Chapter 114,448 wordsPublic domain

"You agree to pay them for their labor in sand and gravel, and once you get them using concrete, they'll come back for more. Since you were in to see me last, I've been thinking the matter over and I believe you can manage it so you can get what help you need in this way, except, perhaps, one or two carpenters when you come to the heavy work of the cow barn. It will be to their advantage to learn how to do the work. I was talking to the two boys we brought out with us to-day to see if I couldn't get them to help you, but they said they didn't want to be mussing around with farm work. I told Edward, my nephew, that he didn't understand enough about farms to know what was good for him, or he'd be glad to help you. Well, I must go and see your Uncle Joe. Think over what I've been telling you about having the farmers' boys help you and I'll think it over too and see how it can be managed. Of course, you wouldn't want them all here at one time. I think if they came two or three at a time, it would be better. We could work out a schedule of dates, and know when each boy would come so there would be no break in the working force. You'd better see if you'll have tools and forms enough to keep them all working, Bob, and if you don't, your Uncle Joe ought to get you a few more."

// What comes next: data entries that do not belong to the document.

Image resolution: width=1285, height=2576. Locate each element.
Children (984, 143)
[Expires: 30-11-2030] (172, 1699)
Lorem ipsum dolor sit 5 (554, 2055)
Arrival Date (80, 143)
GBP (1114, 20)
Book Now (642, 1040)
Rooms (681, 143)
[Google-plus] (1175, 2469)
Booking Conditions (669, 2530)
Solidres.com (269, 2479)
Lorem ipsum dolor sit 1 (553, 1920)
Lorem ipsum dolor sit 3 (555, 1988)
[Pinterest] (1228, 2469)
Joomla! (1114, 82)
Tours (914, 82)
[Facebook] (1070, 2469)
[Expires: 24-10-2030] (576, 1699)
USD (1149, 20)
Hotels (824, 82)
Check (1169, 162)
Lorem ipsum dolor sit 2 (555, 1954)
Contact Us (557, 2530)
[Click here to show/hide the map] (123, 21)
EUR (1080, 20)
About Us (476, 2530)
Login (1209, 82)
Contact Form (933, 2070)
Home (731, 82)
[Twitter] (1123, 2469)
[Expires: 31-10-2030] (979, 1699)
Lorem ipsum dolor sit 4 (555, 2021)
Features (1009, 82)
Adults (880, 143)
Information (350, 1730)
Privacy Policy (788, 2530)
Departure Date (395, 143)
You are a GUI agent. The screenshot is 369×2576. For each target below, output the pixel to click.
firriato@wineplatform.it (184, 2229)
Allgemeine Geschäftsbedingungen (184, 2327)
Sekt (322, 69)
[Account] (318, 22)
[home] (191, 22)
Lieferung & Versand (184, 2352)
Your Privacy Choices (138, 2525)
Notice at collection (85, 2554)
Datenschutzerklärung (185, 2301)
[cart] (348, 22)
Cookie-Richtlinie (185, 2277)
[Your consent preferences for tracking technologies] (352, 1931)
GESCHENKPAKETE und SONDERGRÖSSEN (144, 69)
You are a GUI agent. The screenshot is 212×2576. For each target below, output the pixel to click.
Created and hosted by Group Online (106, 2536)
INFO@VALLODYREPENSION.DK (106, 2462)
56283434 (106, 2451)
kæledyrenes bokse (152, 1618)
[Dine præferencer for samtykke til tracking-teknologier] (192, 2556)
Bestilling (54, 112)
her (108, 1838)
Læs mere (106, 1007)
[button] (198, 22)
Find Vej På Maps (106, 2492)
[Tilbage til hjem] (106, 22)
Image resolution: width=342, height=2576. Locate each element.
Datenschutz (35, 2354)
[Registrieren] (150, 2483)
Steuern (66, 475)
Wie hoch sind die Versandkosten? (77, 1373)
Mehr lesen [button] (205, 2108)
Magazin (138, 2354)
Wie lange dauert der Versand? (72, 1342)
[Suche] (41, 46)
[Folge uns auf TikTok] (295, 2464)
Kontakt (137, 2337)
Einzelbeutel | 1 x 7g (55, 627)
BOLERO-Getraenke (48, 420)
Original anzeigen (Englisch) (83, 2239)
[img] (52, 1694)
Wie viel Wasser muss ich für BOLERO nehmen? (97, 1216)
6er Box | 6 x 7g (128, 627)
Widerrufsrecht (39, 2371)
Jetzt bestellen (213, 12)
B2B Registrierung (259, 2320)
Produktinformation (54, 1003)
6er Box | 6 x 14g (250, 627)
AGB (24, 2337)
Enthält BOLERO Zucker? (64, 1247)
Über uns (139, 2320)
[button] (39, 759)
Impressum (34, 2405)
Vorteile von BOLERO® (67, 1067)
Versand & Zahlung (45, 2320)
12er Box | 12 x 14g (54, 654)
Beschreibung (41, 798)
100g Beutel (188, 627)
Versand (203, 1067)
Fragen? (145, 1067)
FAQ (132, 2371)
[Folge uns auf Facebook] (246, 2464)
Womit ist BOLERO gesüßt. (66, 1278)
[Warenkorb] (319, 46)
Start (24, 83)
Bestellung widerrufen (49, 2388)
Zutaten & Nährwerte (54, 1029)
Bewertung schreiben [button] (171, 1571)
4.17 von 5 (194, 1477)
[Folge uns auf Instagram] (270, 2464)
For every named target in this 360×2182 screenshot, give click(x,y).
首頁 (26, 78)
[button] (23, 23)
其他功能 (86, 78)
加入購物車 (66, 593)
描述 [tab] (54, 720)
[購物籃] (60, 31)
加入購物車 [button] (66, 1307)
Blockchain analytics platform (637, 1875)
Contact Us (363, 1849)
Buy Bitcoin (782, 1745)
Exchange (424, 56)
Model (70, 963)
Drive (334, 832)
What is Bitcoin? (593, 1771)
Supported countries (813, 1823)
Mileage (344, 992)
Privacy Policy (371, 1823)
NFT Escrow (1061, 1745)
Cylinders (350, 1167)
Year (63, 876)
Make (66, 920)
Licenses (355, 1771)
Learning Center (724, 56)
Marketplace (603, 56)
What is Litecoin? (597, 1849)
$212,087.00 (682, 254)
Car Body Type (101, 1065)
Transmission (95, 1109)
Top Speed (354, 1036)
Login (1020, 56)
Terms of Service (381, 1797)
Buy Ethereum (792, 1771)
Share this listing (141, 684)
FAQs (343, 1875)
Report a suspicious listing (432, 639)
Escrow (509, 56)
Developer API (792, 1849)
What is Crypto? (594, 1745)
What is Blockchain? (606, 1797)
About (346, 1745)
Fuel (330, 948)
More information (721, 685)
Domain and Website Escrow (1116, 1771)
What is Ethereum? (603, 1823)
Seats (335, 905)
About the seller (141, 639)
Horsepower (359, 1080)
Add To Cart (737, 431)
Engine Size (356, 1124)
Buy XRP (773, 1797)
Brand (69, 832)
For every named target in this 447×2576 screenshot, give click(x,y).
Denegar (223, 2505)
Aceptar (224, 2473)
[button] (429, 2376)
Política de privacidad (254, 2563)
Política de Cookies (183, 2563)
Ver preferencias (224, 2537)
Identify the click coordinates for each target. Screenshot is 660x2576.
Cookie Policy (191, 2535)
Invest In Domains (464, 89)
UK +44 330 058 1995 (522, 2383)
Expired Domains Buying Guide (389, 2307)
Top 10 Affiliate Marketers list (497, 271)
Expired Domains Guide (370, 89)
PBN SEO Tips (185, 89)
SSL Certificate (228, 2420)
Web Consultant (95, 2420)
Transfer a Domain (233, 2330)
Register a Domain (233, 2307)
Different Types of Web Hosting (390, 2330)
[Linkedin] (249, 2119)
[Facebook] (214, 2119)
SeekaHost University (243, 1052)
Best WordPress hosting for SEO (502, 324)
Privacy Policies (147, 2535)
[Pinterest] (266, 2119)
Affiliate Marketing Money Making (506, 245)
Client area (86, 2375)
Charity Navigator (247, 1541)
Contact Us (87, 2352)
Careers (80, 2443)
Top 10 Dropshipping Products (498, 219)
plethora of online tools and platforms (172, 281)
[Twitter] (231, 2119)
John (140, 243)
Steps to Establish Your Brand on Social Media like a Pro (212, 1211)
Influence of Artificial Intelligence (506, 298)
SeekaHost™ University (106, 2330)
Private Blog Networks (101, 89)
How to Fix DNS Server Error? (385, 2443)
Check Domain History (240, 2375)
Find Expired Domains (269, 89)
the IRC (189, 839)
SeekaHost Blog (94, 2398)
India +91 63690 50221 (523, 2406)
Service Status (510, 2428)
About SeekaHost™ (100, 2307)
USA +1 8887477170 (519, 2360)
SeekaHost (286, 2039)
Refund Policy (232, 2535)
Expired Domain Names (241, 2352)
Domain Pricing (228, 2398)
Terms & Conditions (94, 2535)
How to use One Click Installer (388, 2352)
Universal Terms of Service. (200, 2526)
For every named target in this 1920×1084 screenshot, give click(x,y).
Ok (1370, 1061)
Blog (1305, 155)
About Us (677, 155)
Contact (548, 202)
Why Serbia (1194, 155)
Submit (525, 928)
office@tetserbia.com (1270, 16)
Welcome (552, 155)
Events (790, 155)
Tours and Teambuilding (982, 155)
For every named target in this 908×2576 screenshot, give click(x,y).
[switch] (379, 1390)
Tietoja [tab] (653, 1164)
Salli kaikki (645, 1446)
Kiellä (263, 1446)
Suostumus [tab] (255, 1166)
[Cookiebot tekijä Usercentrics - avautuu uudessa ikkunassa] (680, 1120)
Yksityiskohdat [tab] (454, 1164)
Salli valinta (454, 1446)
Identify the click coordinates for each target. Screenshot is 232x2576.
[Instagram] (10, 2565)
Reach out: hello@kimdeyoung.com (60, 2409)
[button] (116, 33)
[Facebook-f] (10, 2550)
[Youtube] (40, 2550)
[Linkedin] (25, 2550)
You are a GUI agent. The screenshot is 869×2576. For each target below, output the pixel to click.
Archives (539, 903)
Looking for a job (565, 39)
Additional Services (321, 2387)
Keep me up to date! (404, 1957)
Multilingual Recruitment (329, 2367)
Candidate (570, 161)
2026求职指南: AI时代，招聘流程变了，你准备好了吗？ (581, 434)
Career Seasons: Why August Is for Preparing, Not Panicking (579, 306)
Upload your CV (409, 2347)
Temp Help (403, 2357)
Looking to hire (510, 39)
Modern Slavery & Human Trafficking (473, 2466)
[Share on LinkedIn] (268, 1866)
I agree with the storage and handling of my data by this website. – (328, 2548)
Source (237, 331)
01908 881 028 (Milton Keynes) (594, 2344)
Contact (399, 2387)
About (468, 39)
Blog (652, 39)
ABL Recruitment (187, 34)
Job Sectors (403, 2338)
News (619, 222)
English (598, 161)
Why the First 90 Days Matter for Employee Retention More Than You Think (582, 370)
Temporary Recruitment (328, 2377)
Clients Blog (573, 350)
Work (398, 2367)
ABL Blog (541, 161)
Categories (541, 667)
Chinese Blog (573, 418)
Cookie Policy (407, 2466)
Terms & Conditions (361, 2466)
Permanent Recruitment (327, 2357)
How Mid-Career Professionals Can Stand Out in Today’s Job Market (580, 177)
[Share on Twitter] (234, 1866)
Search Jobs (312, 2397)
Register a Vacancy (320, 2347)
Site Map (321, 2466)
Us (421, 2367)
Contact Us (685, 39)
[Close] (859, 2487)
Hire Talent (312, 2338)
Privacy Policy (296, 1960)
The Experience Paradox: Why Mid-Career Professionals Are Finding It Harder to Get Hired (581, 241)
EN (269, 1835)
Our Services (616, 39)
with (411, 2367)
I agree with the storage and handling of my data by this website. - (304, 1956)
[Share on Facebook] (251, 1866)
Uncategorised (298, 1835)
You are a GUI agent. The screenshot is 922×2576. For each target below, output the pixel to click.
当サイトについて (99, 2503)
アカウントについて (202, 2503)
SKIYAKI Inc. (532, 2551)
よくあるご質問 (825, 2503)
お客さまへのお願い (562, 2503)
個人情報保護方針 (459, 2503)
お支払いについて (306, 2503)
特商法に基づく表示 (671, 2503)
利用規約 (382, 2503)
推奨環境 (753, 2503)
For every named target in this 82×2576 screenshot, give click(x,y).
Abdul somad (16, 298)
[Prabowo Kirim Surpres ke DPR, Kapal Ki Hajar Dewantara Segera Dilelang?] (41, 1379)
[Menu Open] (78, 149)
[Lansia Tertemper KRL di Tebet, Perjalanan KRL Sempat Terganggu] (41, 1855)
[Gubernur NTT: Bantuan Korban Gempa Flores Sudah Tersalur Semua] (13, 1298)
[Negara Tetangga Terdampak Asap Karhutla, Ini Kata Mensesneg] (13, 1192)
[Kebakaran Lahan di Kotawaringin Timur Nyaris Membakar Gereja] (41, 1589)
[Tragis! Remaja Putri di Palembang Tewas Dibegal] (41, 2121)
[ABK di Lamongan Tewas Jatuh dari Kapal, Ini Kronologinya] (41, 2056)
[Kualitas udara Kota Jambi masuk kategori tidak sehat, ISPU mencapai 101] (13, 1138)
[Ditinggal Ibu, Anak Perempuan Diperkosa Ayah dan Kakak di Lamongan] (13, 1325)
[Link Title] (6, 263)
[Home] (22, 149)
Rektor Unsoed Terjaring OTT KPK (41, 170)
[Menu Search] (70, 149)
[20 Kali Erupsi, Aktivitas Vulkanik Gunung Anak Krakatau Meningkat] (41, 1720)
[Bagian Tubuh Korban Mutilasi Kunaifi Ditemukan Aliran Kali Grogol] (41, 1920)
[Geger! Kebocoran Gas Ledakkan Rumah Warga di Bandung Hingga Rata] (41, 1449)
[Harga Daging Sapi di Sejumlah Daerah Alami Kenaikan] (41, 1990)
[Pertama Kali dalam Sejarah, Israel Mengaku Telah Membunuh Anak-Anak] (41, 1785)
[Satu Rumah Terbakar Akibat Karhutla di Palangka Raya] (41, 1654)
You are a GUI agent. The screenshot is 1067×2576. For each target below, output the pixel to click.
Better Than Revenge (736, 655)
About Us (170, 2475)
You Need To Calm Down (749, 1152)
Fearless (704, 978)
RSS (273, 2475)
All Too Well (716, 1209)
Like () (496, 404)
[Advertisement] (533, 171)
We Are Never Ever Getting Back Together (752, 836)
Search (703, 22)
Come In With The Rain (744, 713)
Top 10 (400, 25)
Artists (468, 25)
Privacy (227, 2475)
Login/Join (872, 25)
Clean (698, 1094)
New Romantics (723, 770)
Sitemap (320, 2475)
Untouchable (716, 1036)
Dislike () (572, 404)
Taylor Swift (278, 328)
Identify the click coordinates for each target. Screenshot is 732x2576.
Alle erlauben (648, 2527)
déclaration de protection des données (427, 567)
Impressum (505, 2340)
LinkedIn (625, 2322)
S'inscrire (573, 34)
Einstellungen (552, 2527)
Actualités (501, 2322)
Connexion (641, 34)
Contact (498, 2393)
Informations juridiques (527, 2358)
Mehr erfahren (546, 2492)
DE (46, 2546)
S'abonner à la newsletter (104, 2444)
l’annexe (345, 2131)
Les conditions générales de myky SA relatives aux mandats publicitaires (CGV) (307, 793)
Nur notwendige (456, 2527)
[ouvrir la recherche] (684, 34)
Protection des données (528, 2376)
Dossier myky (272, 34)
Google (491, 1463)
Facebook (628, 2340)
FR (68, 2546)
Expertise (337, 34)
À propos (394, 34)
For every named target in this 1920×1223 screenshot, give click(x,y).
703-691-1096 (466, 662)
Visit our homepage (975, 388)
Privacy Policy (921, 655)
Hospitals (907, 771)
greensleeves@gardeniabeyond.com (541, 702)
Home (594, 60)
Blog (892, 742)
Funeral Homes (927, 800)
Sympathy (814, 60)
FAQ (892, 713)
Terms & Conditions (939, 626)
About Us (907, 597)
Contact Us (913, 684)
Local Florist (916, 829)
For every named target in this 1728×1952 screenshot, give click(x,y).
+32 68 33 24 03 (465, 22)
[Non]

Left to himself, Bob began to turn over in his mind the possibilities and advantages of having more assistance, and getting the cow barn started earlier than he had anticipated. Now that it would only require a little more than another week to complete the hen house, he decided that with double the number of forms they were now using, and keeping Duncan Wallace casting sections, instead of fence posts, as they had originally planned, they could probably get enough made for a good start on the cow barn by the time the excavations and footings were in place.

At four-thirty Bob quit work as usual and went to the house and cleaned up to do his milking. Just as he was finishing his last cow, his Aunt Bettie and the girls, accompanied by their visitors, came into the yard to see him milk. Bob explained that as soon as the new cow barn was finished, the milking would no longer be done in the barnyard, but in the barn, and instead of milking by hand, they would install automatic milking machines. He could then take care of twenty cows easier than he could now take care of ten milked by hand.

"How do you like the new Holsteins?" asked the banker, as he watched Bob finish off the last cow.

"They're fine, Mr. White. This one's name is Spot. She's my favorite; she's a three-year-old and gives twenty quarts of milk each day. That's better than any of the others, although two of them come pretty close to her. When we get the new barn and can, regulate their feeding, they'll all do much better."

"Why, do you know how much milk each cow gives?" inquired Mrs. White, surprised.

"Certainly," said Bob, "we not only know, but we set down every day how much we get, so we can keep a record. If you'll come down to the dairy house, I'll show you how it's done. Of course, we don't measure each cow's milk separately every day, or weigh their cream every day, but every time I milk, I keep the milk of one cow in a separate pail, so it may be weighed. For instance, I'm taking note of Spot's yield to-day."

"This is very interesting, Bob," said Mrs. White. "I didn't think you went into farming so scientifically."

"They don't on some farms," replied Bob, "but Aunt Bettie and I keep books here on Brookside Farm. We want to find out what pays the best."

"That's right," said the banker, "working and figuring go hand in hand, and if you keep that up Brookside Farm will soon be paying a good profit."

"Will you let me see your books after supper, Bob?" he asked. "Your Aunt Bettie has invited us all to stay and have supper with you."

"Yes," said Bob. "I'll be glad to."

"Did that one cow give that much milk?" asked the banker's wife in astonishment, as she saw the huge pail Bob had gotten from Spot.

"Yes," said Bob proudly.

"Why, I had no idea one cow could give so much milk," she replied.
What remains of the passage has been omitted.